**OBJECTIVE:** Quote every one of the records below word for word, omitting the pictures from your answer.

**Text and element pointing records:**
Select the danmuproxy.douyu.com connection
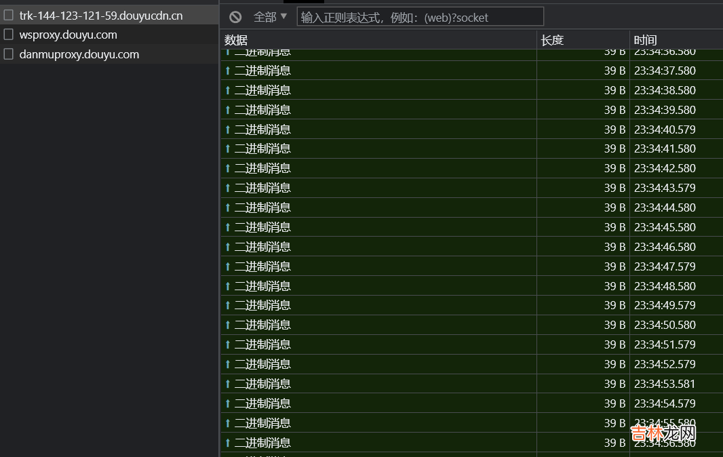[x=79, y=54]
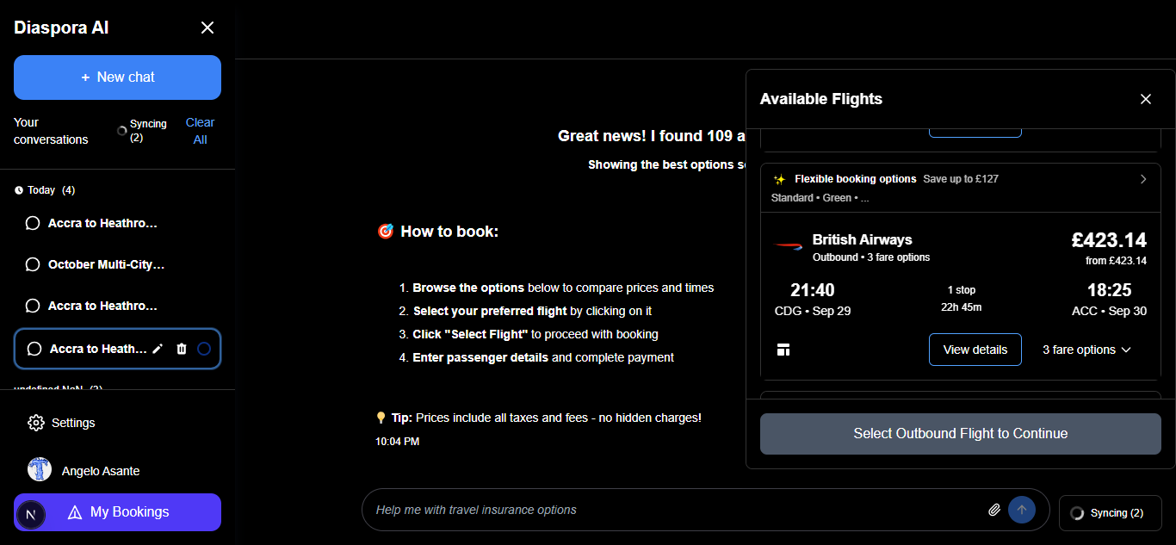Click the pencil rename icon on selected chat
Viewport: 1176px width, 545px height.
click(x=158, y=349)
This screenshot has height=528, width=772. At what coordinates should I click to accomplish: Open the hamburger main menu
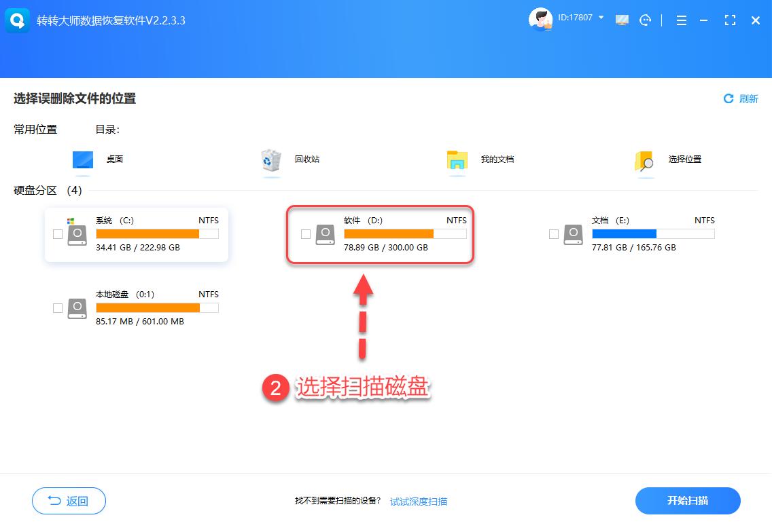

**ANSWER TO THE PROBLEM:**
Select the danmuproxy.douyu.com connection
[x=79, y=54]
Click the pencil rename icon on selected chat
Viewport: 1176px width, 545px height.
click(x=158, y=349)
This screenshot has height=528, width=772. At what coordinates should I click to accomplish: Open the hamburger main menu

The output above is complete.